Set down, please, exactly the lines below that run from the line with "Click the Show" to the line with "the GB 4943.1-2022", both lines included.
(Task material Opens)
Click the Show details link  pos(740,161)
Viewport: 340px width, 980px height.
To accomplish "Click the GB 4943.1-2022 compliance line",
(Task material Closes)
(Task material Opens)
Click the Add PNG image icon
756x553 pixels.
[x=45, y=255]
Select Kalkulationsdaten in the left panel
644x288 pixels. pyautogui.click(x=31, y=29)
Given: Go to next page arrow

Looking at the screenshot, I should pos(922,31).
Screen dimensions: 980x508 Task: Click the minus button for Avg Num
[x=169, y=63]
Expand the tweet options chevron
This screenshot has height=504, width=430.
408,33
(Task material Closes)
● Answer box
Click the Show details link  pos(740,161)
Viewport: 340px width, 980px height.
To accomplish "Click the GB 4943.1-2022 compliance line",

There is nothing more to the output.